Except they didn't quite do that: yes, they recompressed the image instead of using the lossles rotation that JPEG is capable of. However, they then compared a recompressed rotated image to a recompressed image that wasn't rotated, and noted there was still a significant size differnce.

He also claims to have verified in GIMP that the two recompressed files were visually identical after rotating (I'm a little suspicious of that bit, since you wouldn't notice a tiny difference unless you use the "difference" layer mode and theo manually amplify the miniscule differences with something like the curves tool)

sotix · on Sept 25, 2024

Yes this is the crux and the fun of my discovery! I was surprised how using sips to rotate the image resulted in a lower size than using sips or ImageMagick to directly compress the image.

I’d encourage you to download the image from the link in the article and try yourself if you have a Mac and then compare them with GIMP because it’s very possible I didn’t do a perfect job with that.

lifthrasiir · on Sept 25, 2024

See my other comment for the result from ImageMagick, which shows little difference regardless of the orientation. For sips, there is a possibility that chroma subsampling impacted the result (because there are two different scaling factors for each axis) and you are technically comparing different images.

pornel · on Sept 21, 2024

And every CVSS score is 9.8, because it's designed to never underestimate potential risk, no matter how absurdly unlikely, rather than be realistic about the actual risk.

clwg · on Sept 21, 2024

CVSS is not not really meant to measure risk, it primarily measures the severity of technical vulnerabilities. It should be used in conjunction with other factors such as system exposure and threat sources to determine the probability of exploitation. This should then be combined with impact and costing data to fully assess the risk.

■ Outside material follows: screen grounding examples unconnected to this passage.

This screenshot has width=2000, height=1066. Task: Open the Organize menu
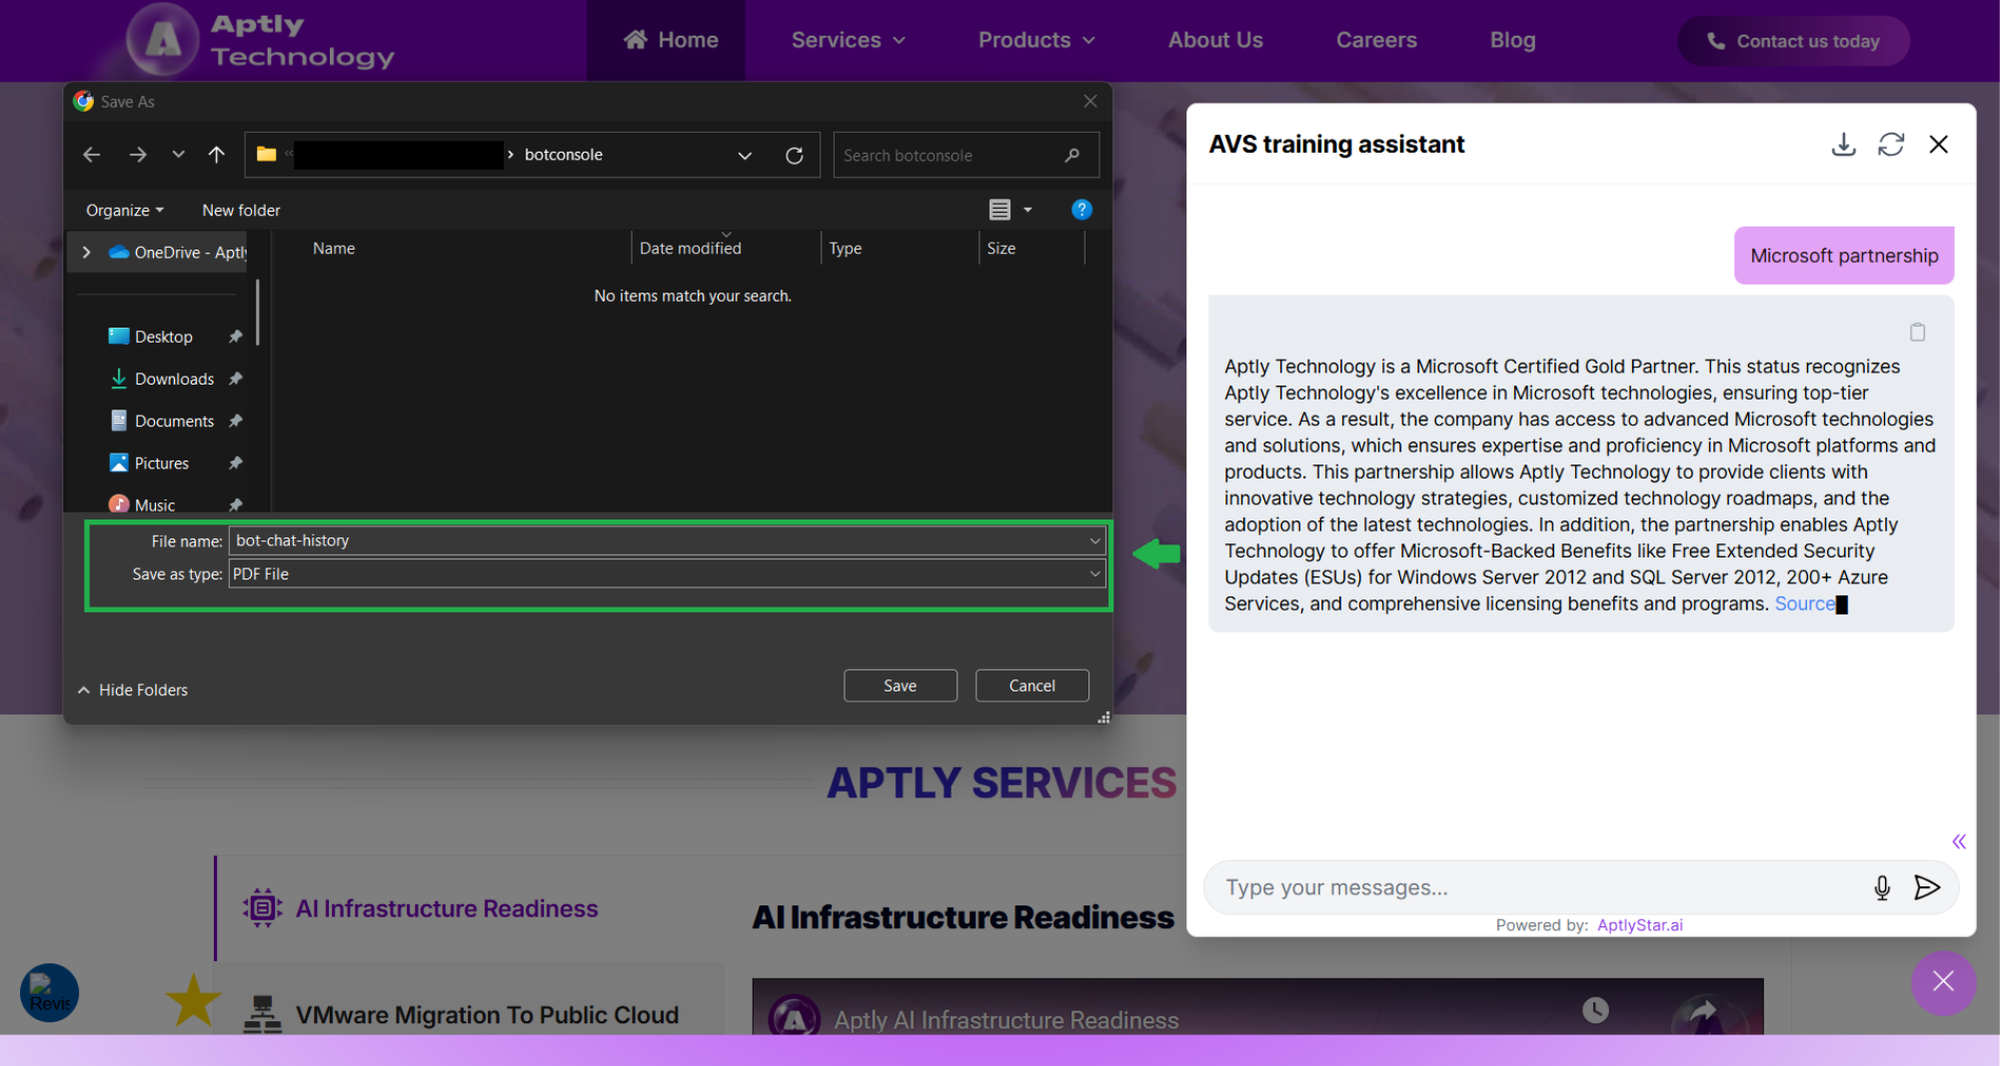pyautogui.click(x=122, y=210)
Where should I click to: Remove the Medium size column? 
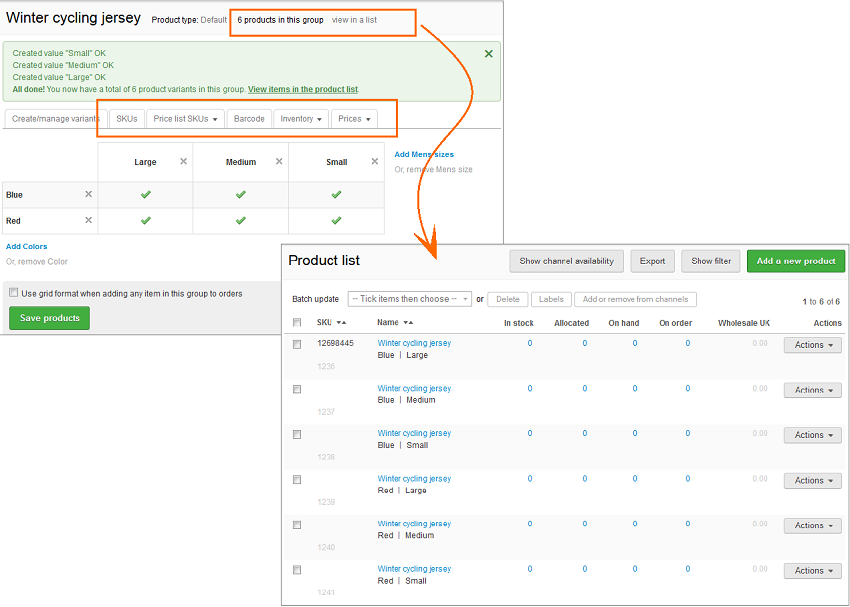(279, 161)
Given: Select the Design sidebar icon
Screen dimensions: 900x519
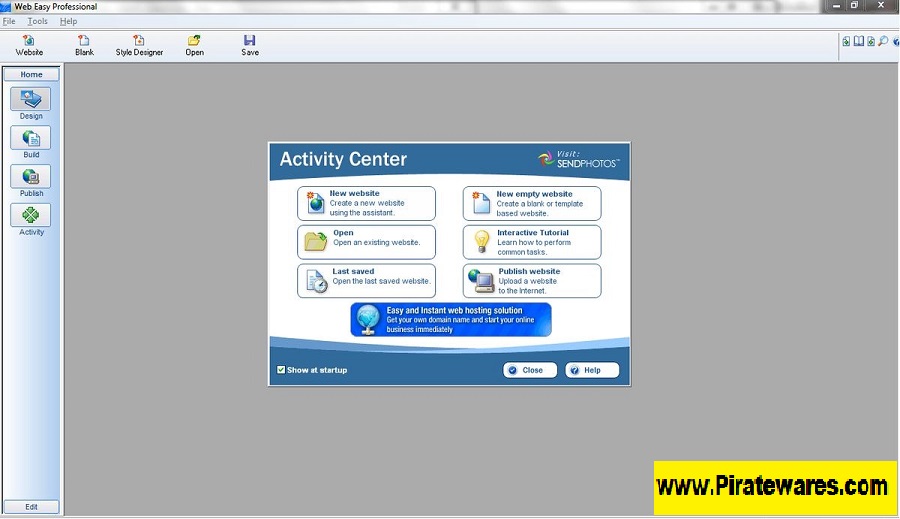Looking at the screenshot, I should point(31,100).

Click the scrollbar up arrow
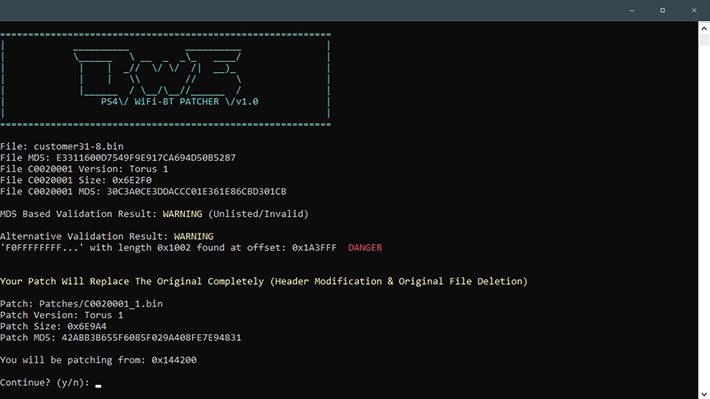coord(704,28)
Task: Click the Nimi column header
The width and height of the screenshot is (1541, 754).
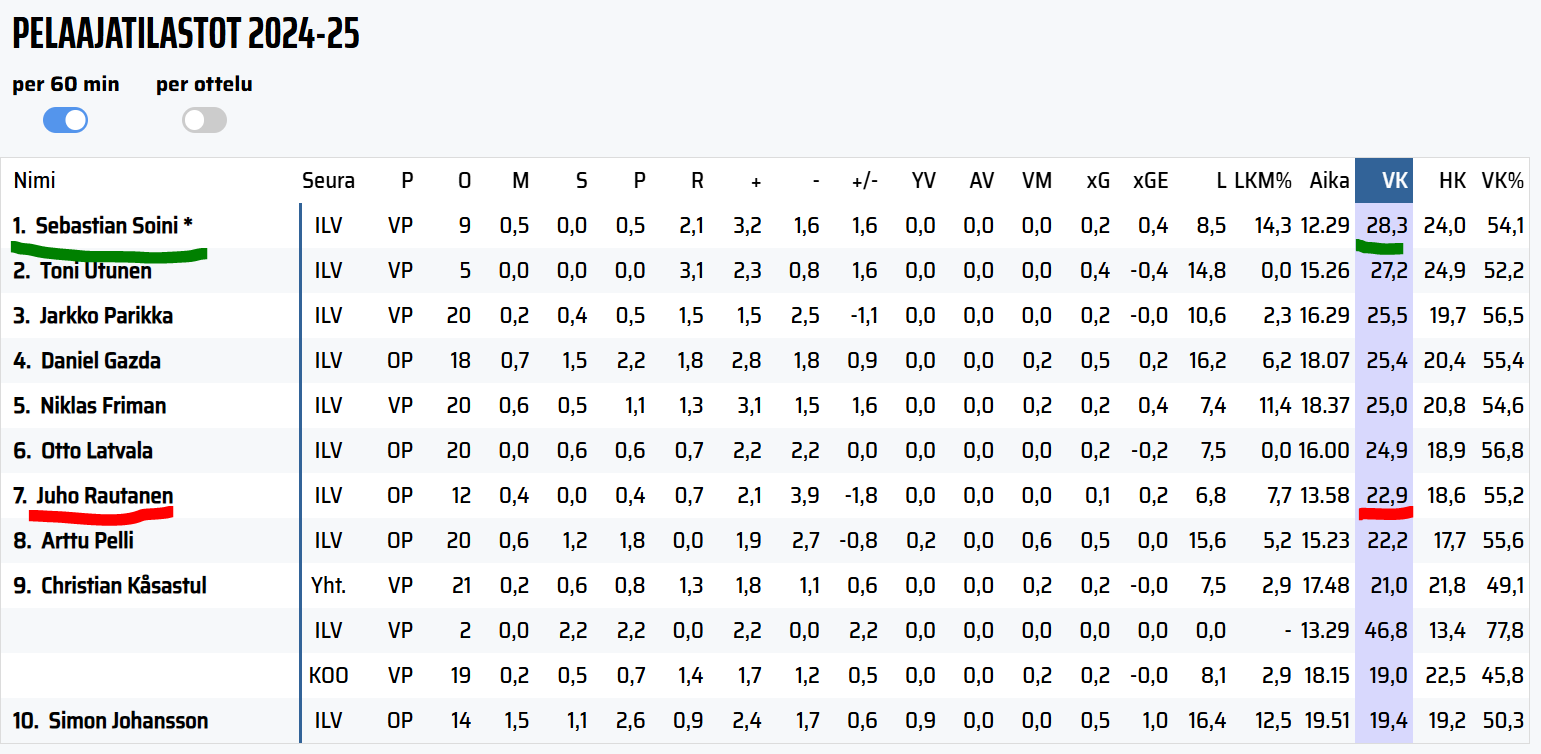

Regulatory requirements also need to be contextualized similarly. If they become burdensome, efforts should focus on reducing the exposure of your systems to those risks.

That said, patch and configuration management should be second nature and performed continuously so that when a real issue arises, you're prepared and not worried about your environment falling over because you're unsure how it will respond to an update, or whether your backups will restore properly - which are risks as well.

I saw more than a few organizations struggle with log4j because they only patched server systems when a vulnerability was publicly exposed, and a Metasploit exploit was available.